Kenny Lau (Sep 16 2025 at 14:00):
What do you want to do with it?
yulia wang (Sep 16 2025 at 14:08):
I want to formalize IMO problems and complete the proofs.
yulia wang (Sep 16 2025 at 14:09):
The definition of convex quadrilaterals is used in some IMO geometry problems.
Joseph Myers (Sep 16 2025 at 23:58):
has my suggestions for how API for polygons should be set up. There are lots of different ways you might define convex polygons; obviously the API should include proofs that as many definitions are you can think of are all equivalent to each other. For example, a convex polygon is one with at least three vertices and where for every two consecutive vertices, all others are strictly on the same side of their affine span.

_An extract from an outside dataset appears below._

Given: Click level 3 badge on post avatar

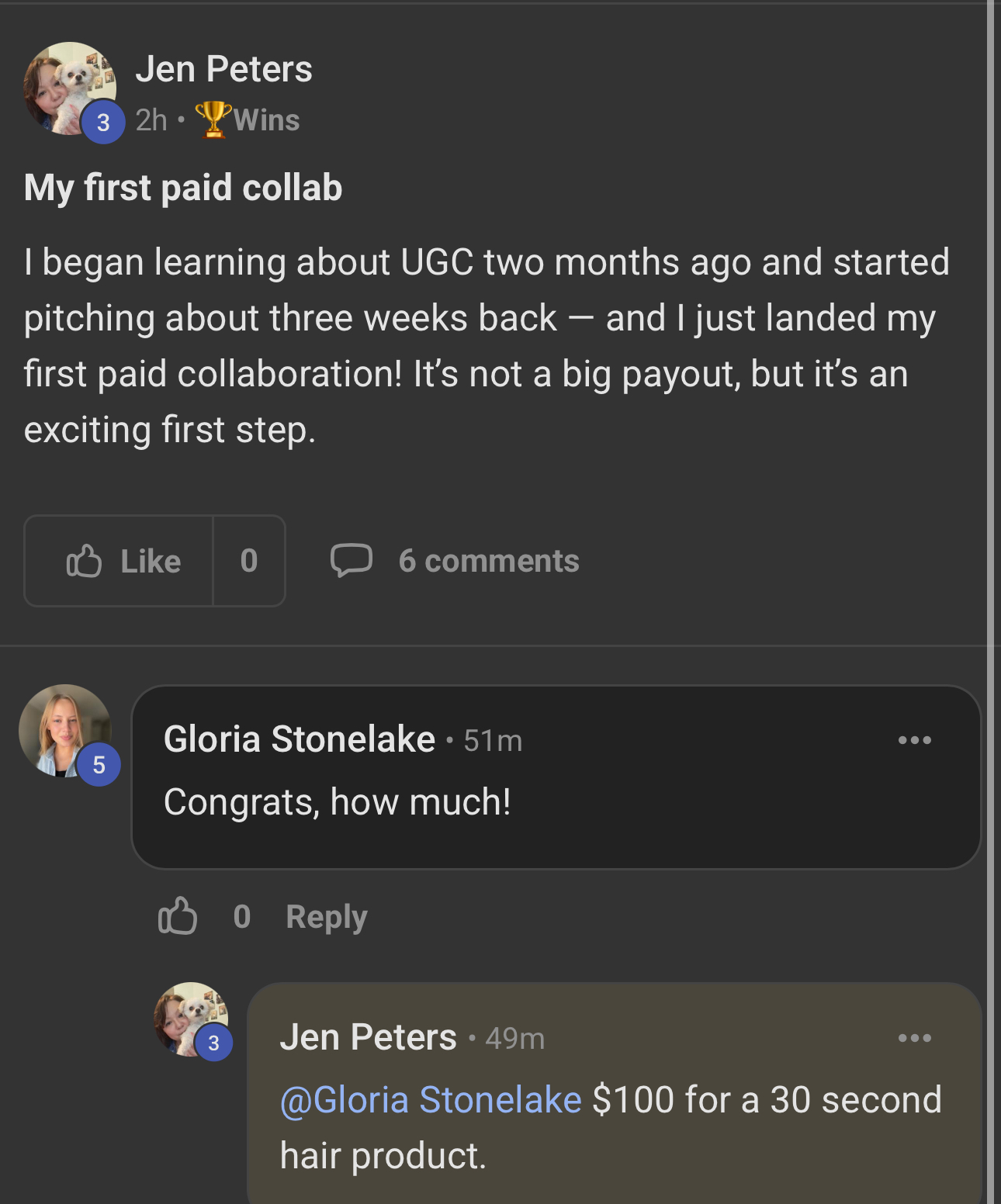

Or it's one with at least three vertices and where for every three vertices in the same cyclic order, the obvious determinant (in terms of basis vectors for the two-dimensional affine subspace spanned by the vertices) has the same sign. Or it's one with at least three vertices and where every subset of four vertices in cyclic order is convex.
What's less clear to me is how to define weakly convex polygons (ones that allow repeated vertices and vertices in the middle of edges), without also allowing edges to repeatedly go back and forth along the same line segment which doesn't fit with an intuitive informal notion of weakly convex polygons. But since informal problems with convex polygons are most likely to mean strictly convex, this seems less important.
Violeta Hernández (Sep 17 2025 at 00:11):
I would argue there are two separate definitions of "polygon" in use in mathematics:
- A cyclically ordered set of points
- A two-dimensional convex polytope
The latter should be relatively straightforward to convert into the former. The opposite conversion is quite more difficult. The Jordan curve theorem tells you that if the polygon is simple (no edges intersect outside of the vertices), then there's a well-defined interior and exterior. A weakly convex polygon is then a polygon (1st definition) whose interior is convex, and a convex polygon is one where moreover every vertex is a vertex of the closure of its interior.
Violeta Hernández (Sep 17 2025 at 00:12):
Now I suspect this discussion is mostly moot. In my experience solving IMO geometry problems, very few of them actually need any convexity hypotheses. They're mostly just there to avoid mentions of directed angles, or to make the drawings more uniform to the graders' convenience.